## What is expected
Every line from the one containing "Task: Click the search magnifier icon button" to the end of the records below should be returned exactly; pictures are to be dropped.

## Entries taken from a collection
*** Block opens ***
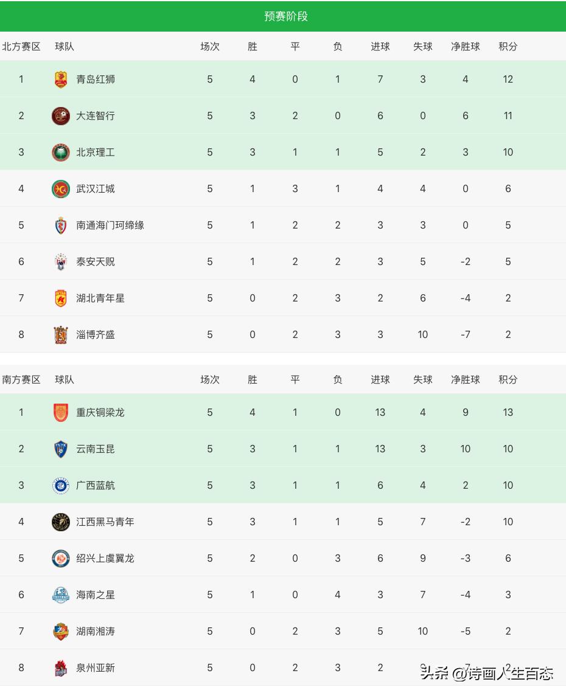Open the 绍兴上虞翼龙 team link

point(105,559)
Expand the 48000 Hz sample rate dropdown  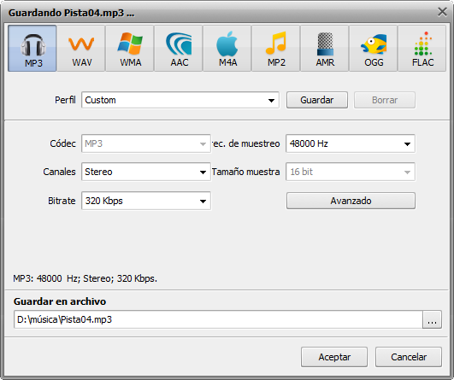click(x=351, y=143)
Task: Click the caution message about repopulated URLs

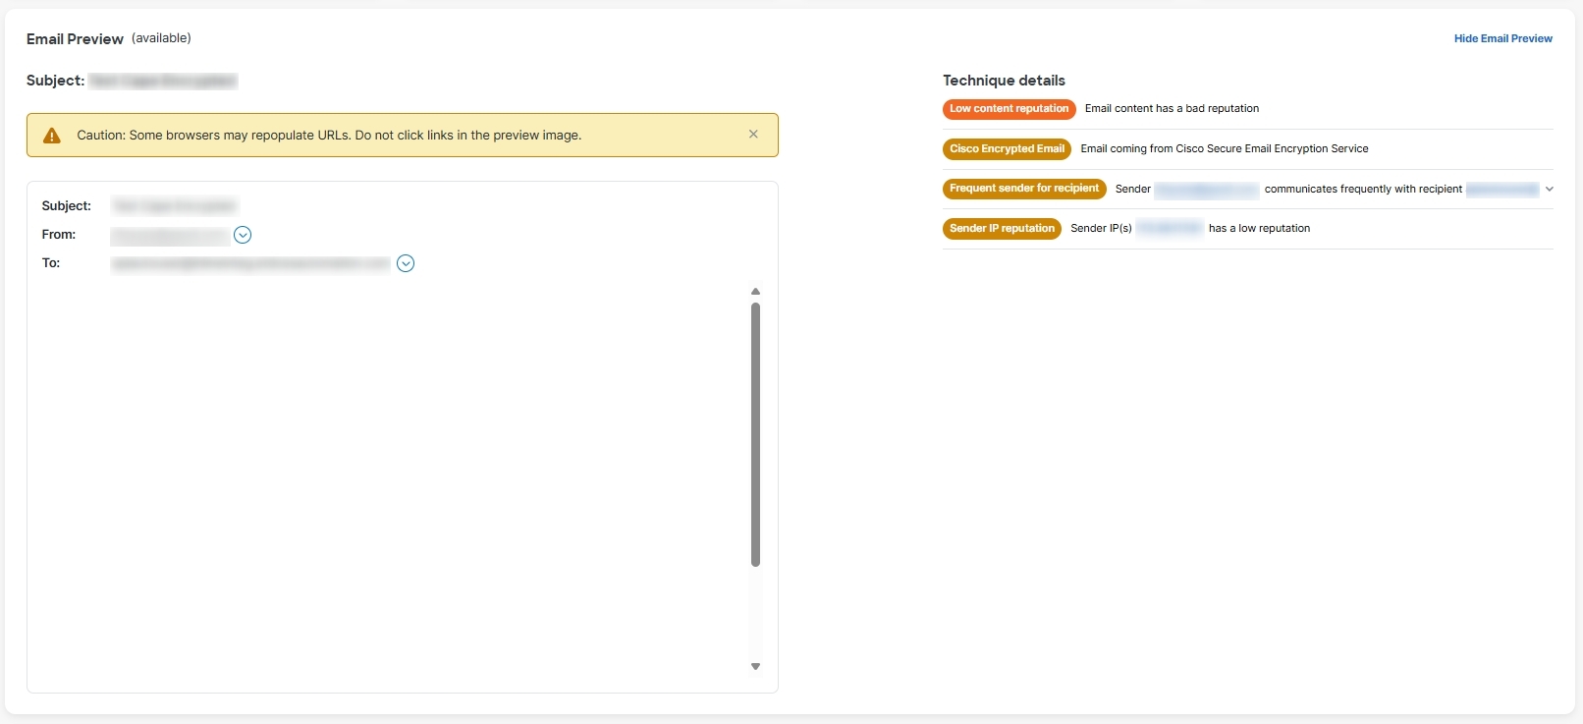Action: coord(329,136)
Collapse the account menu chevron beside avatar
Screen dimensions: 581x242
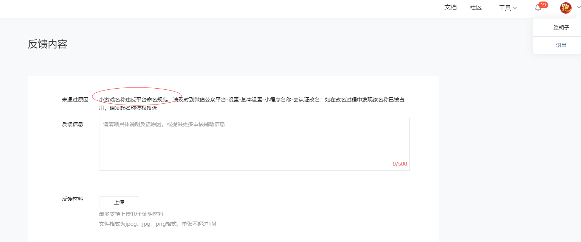pyautogui.click(x=578, y=7)
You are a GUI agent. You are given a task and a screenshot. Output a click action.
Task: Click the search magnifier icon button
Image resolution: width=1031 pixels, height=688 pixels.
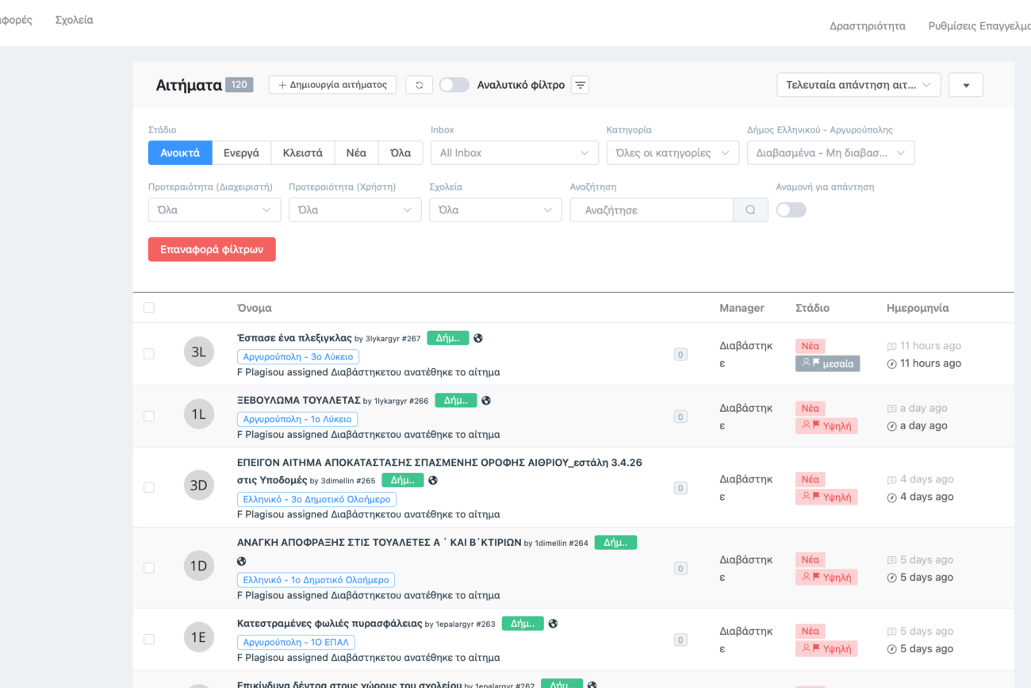750,210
*** Block closes ***
## The answer
Task: Click the search magnifier icon button
Image resolution: width=1031 pixels, height=688 pixels.
750,210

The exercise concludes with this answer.